A toy gun launches a small plastic sphere using a spring. The spring has a spring constanct of 20 J/M^2 and the plastic sphere has a mass of 25 grams.
Before launch
x initial is -10cm
velocity initial is 0 m/s
After launch
x final is o cm
Apply the law of conservation of energy to find the speed of the sphere just as it leaves the gun.
1/2 k x^2=1/2 m v^2
x=.1meter solve for v.
To find the speed of the sphere just as it leaves the gun, we can apply the law of conservation of energy, which states that energy cannot be created or destroyed, only transferred or transformed from one form to another.
In this case, the initial energy of the system is stored in the spring potential energy before launch. The final energy of the system will be entirely kinetic energy of the sphere just as it leaves the gun, assuming there is no other energy loss (such as due to air resistance).
The equation for spring potential energy is given by:
PE = (1/2)kx^2
Where PE is the potential energy, k is the spring constant, and x is the displacement from the equilibrium position (in this case, the compressed position of the spring).
Given that the spring constant is 20 J/m^2 and the initial displacement is -10 cm (-0.1 m), we can substitute these values into the equation:
PE = (1/2)(20 J/m^2)(-0.1 m)^2
PE = (1/2)(20 J/m^2)(0.01 m^2)
PE = 0.1 J
This is the initial potential energy stored in the spring.
Now, since energy is conserved, the initial potential energy must be equal to the final kinetic energy of the sphere just as it leaves the gun. The equation for kinetic energy is:
KE = (1/2)mv^2
Where KE is the kinetic energy, m is the mass of the sphere, and v is the velocity.

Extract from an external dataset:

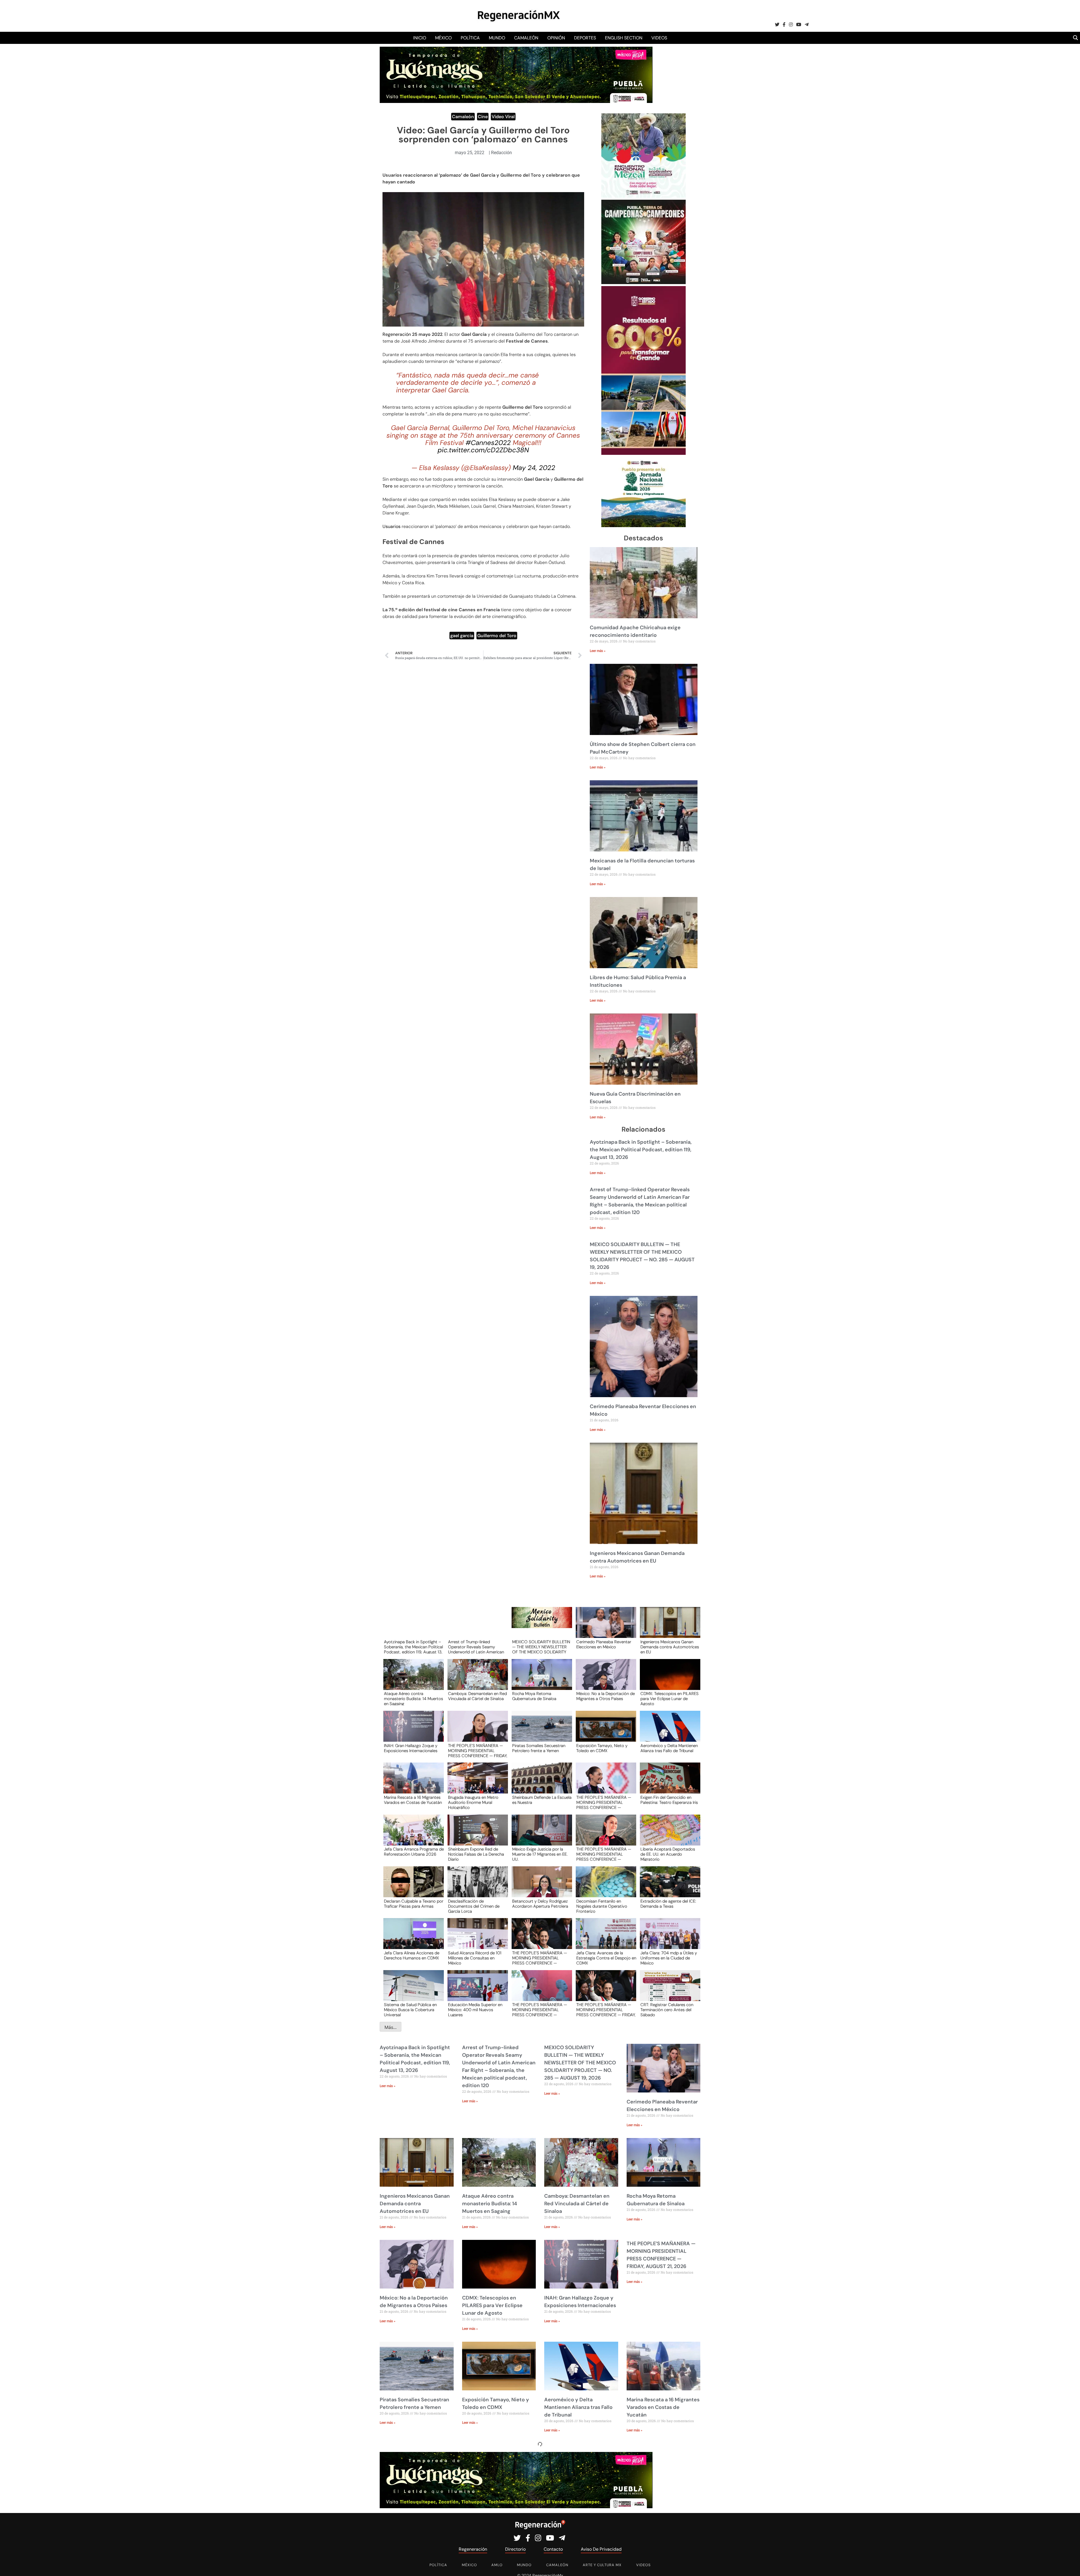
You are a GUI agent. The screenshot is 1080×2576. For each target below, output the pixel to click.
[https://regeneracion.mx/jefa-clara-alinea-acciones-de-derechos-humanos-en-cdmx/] (412, 1938)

Given that the mass of the sphere is 25 grams (0.025 kg) and the final displacement is 0 cm (0 m), we can substitute these values into the equation:
KE = (1/2)(0.025 kg)v^2
Since the final displacement is 0 cm, the velocity will be the only unknown, denoted as v.
So, we have the equation:
0.1 J = (1/2)(0.025 kg)v^2
To solve for v, divide both sides of the equation by (1/2)(0.025 kg):
0.1 J / [(1/2)(0.025 kg)] = v^2
Simplifying:
4 J/kg = v^2
Taking the square root of both sides:
√(4 J/kg) = √(v^2)
2 (J/kg)^(1/2) = v
Therefore, the speed of the sphere just as it leaves the gun is 2 (J/kg)^(1/2).